Distressed Walls and Flânering: The Kochi-Muziris Biennale 2016
This article was first published as ‘Distressed Walls and Flânering: The Kochi-Muziris Biennale 2016’, in Museum Worlds – Berghahn Journals (Volume 5 / 2017) by Sarita Sundar © Berghahn Books doi:10.3167/armw.2017.050119
“A horizontal frame: steps leading down to the canal, grey industrial buildings on the opposite bank. On the extreme left, the roots of a gnarled tree clutch onto a weather-beaten wall. Under the tree stands a man in silhouette. On the right, facing the waterfront is a seated, still figure wrapped in a light pink cotton shroud. A sudden gust of wind whistles through the tableau making the leaves of the tree flutter; the figure pulls the thin cotton wrap tighter and the man, in a policeman’s khaki uniform, steps out from under the tree. He looks like he is going to address the seated figure, a girl, maybe? Mid-step, he hesitates – like he has changed his mind – turns, walks back, leans one leg against the tree and looks out onto the water. But his reverie does not last long as he stands upright and moves once again to the center of the frame…”

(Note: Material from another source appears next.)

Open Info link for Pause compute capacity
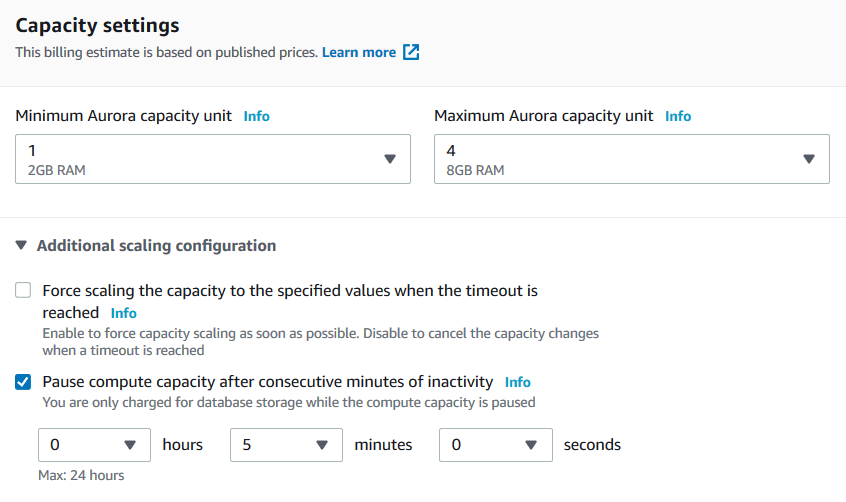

I encountered this tableau just as I stepped out from one of the waterfront halls of the Kochi-Muziris Biennale 2016 (Figure 1). In one of the stark halls was a marble sculpture of a shroud “with an absent seated figure” (Figure 2). This sculpture, by artist Alex Seton called Refuge, depicts emergency blanket-like material used by refugees and “evokes international asylum seeker crisis”(Kochi-Muzris Biennale Catalogue 2017). The catalogue for the Biennale explains that the stark, cold hardness of the marble and the bodiless figure symbolize the impersonal, authoritarian attitudes that refugees often face in detention centers (KMB Catalogue 2017).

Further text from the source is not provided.